CEO and Chair of the Board of Turning Point USA Erika Kirk (L) listens to US rapper Nicki Minaj speak during Turning Point's annual AmericaFest conference in Phoenix, Arizona on December 21, 2025. (Photo by Olivier Touron / AFP)
CEO and Chair of the Board of Turning Point USA Erika Kirk (L) listens to US rapper Nicki Minaj speak during Turning Point's annual AmericaFest conference in Phoenix, Arizona on December 21, 2025. (Photo by Olivier Touron / AFP)

Rapper Nicki Minaj on Sunday made a surprise appearance at a gathering of conservatives in Arizona that was memorializing late activist Charlie Kirk, and used her time on stage to praise President Donald Trump and Vice President JD Vance, calling them “role models” for young men.

The rap star was interviewed at Turning Point USA’s AmericaFest convention by Erika Kirk, the widow of Charlie Kirk, about her newly found support for Trump — someone she had condemned in the past — and about her actions denouncing violence against Christians in Nigeria.

The Grammy-nominated rapper's recent alignment with the Make America Great Again movement has caught some interest because of her past criticism of Trump even when the artist's own political ideology had been difficult to pin down.

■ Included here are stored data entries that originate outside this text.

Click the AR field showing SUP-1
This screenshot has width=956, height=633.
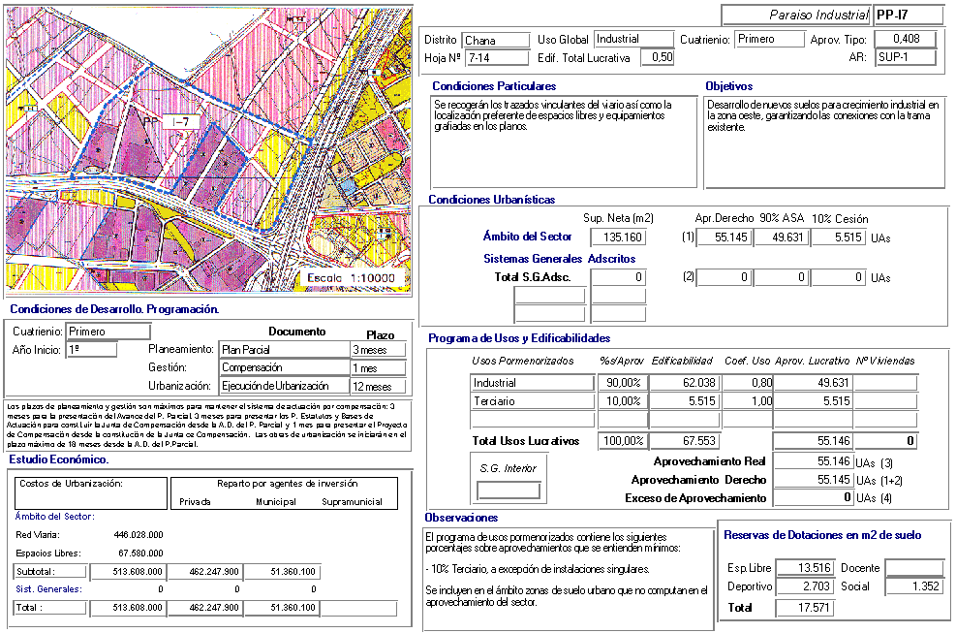pos(905,57)
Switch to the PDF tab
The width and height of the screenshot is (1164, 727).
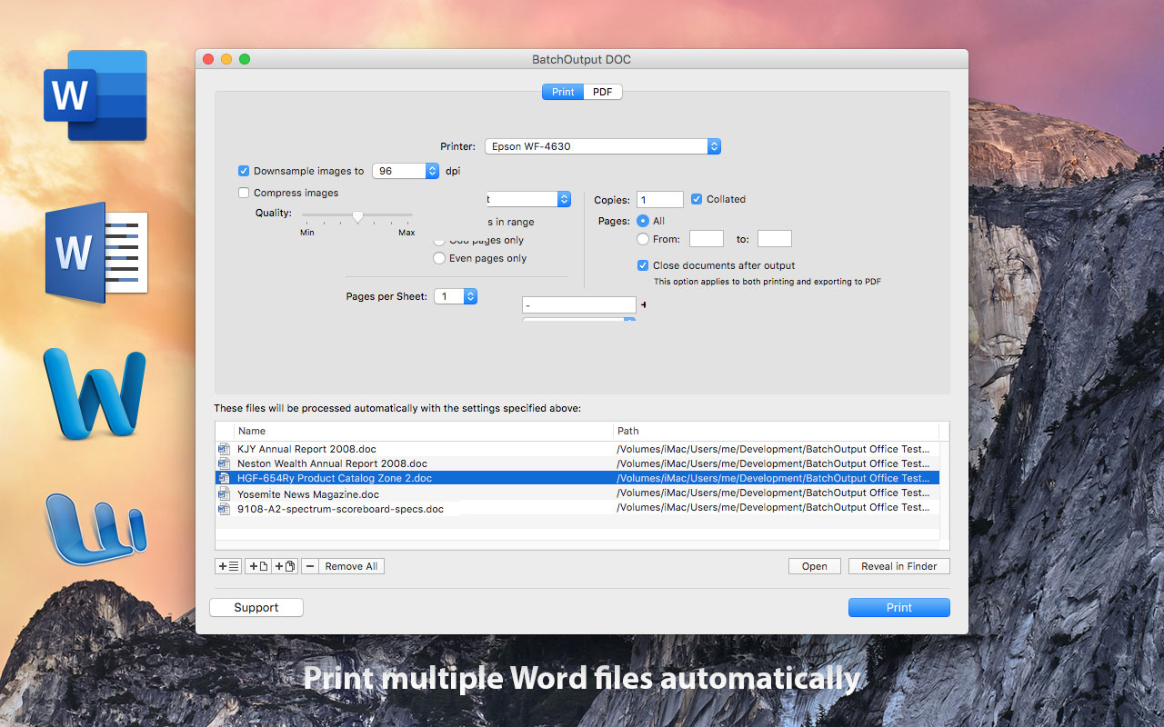602,92
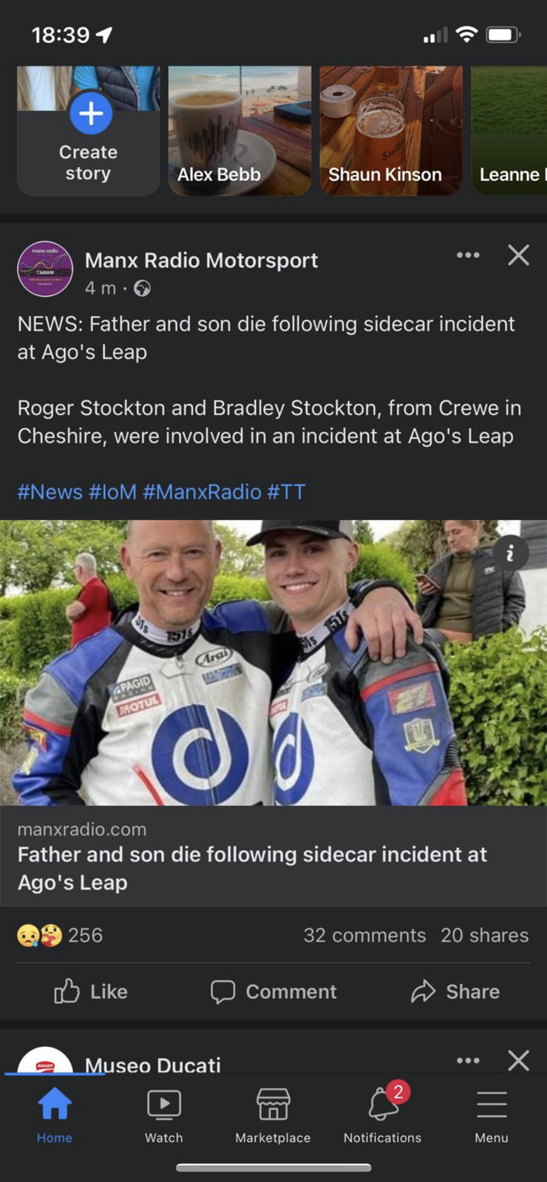547x1182 pixels.
Task: Comment on the sidecar incident post
Action: click(274, 991)
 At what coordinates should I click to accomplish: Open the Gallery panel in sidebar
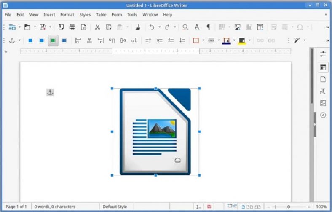(323, 103)
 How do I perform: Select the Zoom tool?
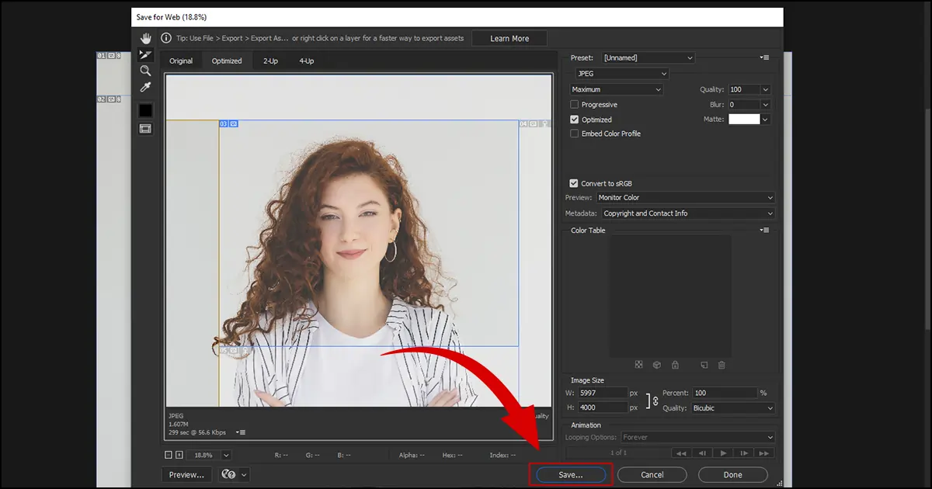145,71
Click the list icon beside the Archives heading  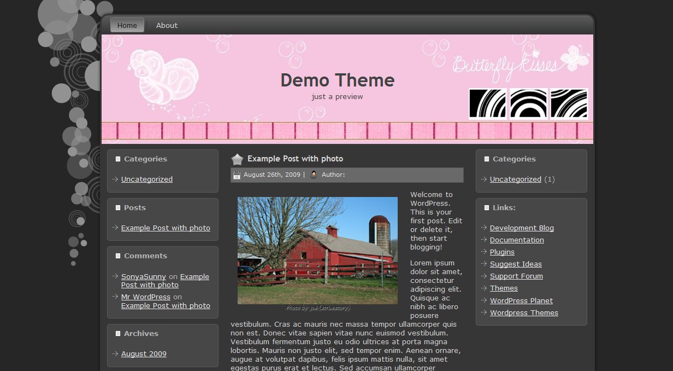pyautogui.click(x=118, y=333)
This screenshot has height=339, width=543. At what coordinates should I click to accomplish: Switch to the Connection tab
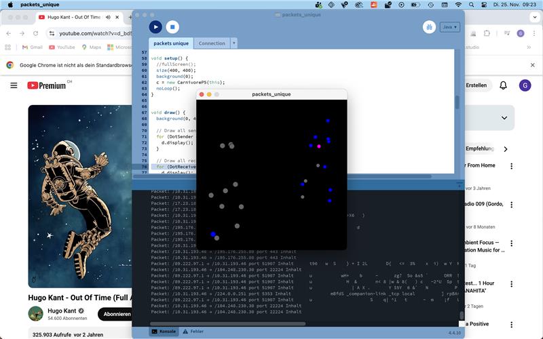[212, 43]
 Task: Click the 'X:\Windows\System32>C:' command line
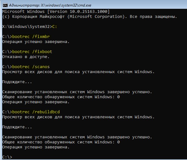click(30, 27)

But her appearance Sunday at the flagship event for the powerful conservative youth organization may shore up her status as a MAGA acolyte.

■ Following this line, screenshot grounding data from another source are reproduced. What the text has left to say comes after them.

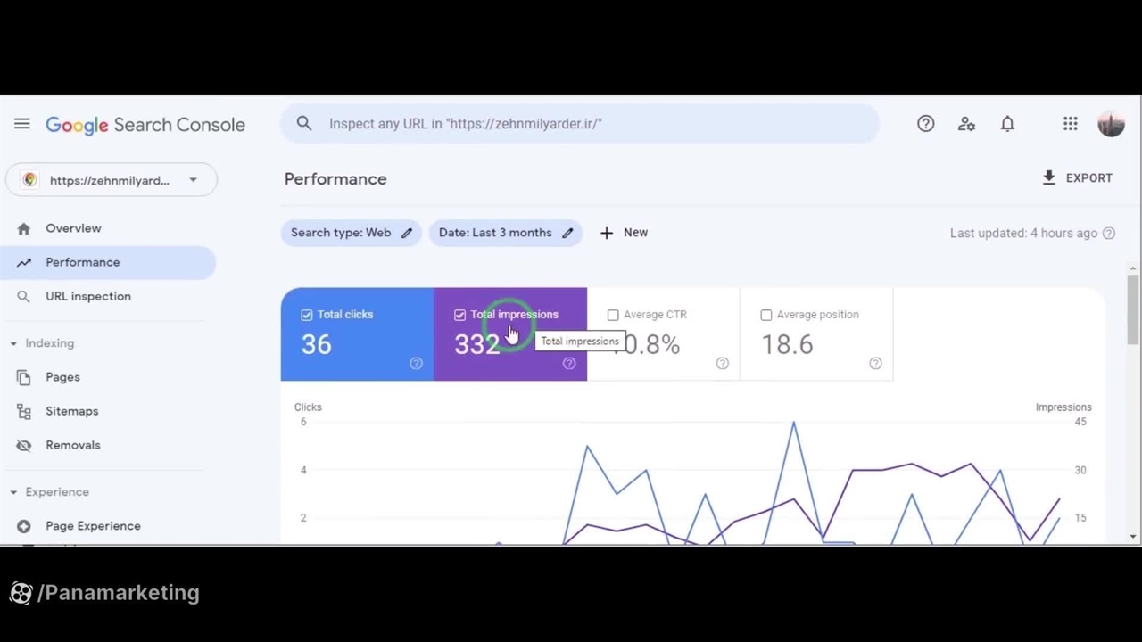Go to Overview in sidebar
This screenshot has height=642, width=1142.
click(73, 228)
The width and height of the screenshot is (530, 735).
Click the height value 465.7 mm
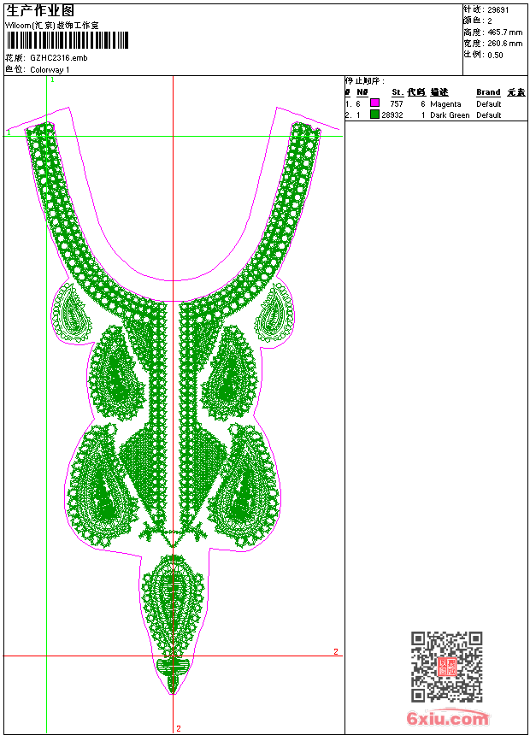pyautogui.click(x=504, y=32)
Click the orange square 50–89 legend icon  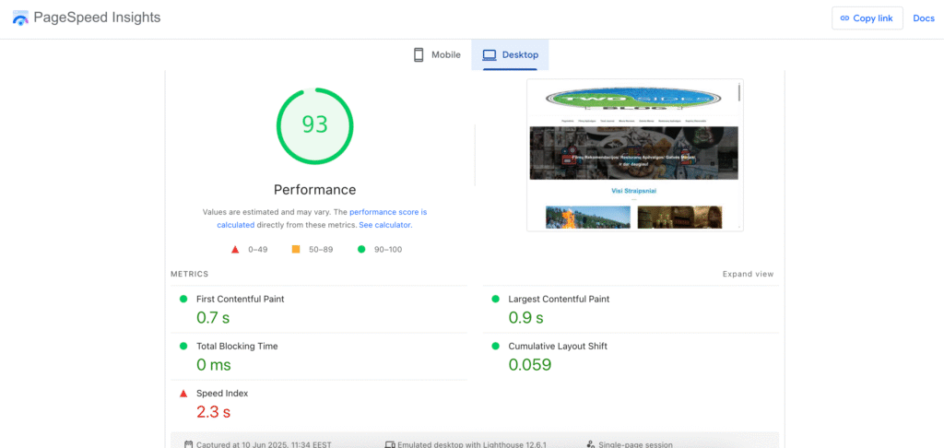pyautogui.click(x=296, y=249)
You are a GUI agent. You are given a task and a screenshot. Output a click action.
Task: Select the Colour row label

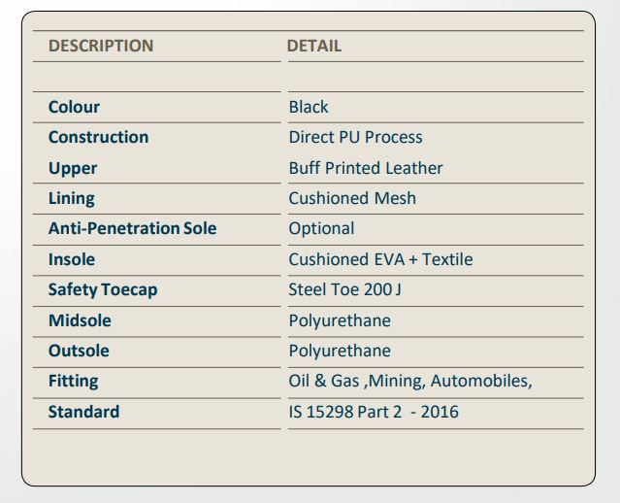coord(74,107)
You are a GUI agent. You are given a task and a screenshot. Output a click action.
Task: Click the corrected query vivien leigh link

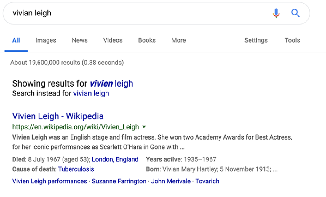(x=111, y=83)
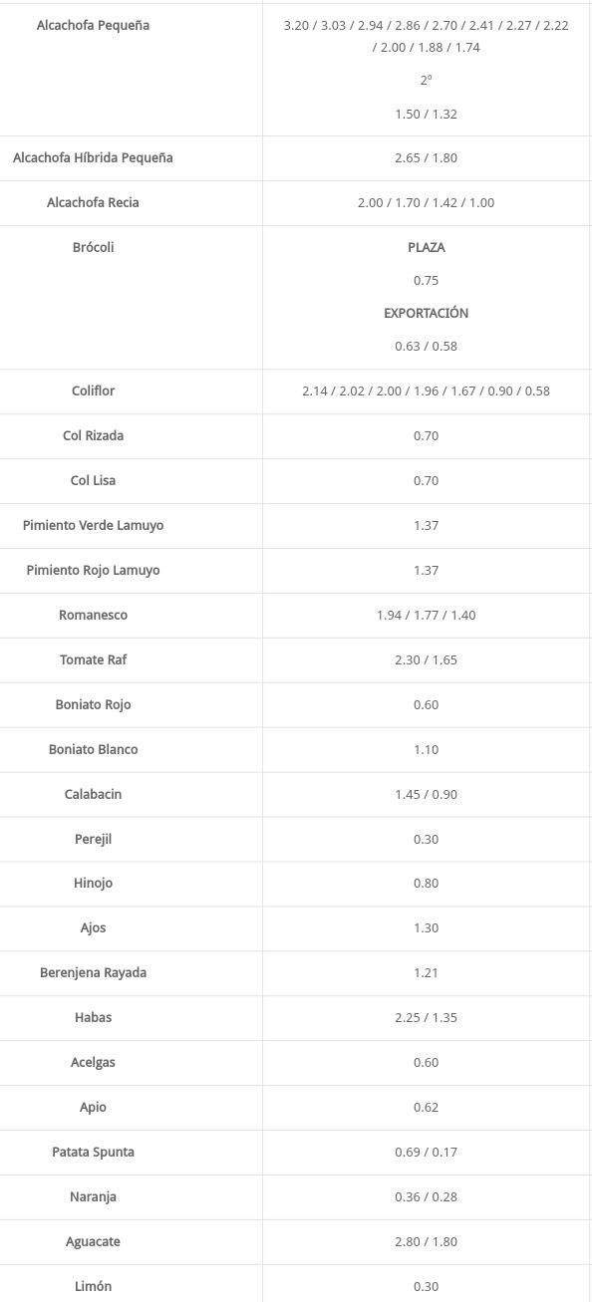
Task: Select the Tomate Raf product name
Action: 93,659
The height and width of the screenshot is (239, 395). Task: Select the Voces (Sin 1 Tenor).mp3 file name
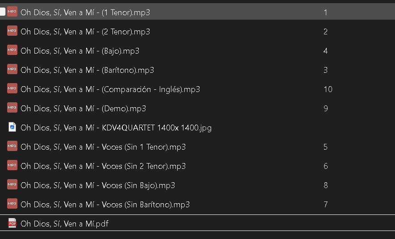tap(103, 147)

Minaj mocked California Gov. Gavin Newsom, referring to him as New-scum, a nickname Trump gave him. Newsom, a Democrat, has 2028 prospects. Minaj expressed admiration for the Republican president and Vance, who received an endorsement from Erika Kirk despite the fact he has not said whether he will run for president. Kirk took over as leader of Turning Point.

“This administration is full of people with heart and soul, and they make me proud of them. Our vice president, he makes me ... well, I love both of them,” The Associated Press quoted Minaj as saying. “Both of them have a very uncanny ability to be someone that you relate to.”

Minaj’s appearance included an awkward moment when, in an attempt to praise Vance’s political skills, she described him as an “assassin.”

She paused, seemingly regretting her word choice, and after Kirk appeared to wipe a tear from one of her eyes, the artist put her hand over her mouth while the crowd murmured.

“If the internet wants to clip it, who cares? I love this woman,” said Erika Kirk, who became a widow when Charlie Kirk was assassinated in September.

Last month, the rapper shared a message posted by Trump on his Truth Social network about potential actions to sanction Nigeria saying the government is failing to rein in the persecution of Christians in the West African country. Experts and residents say the violence that has long plagued Nigeria isn’t so simply explained.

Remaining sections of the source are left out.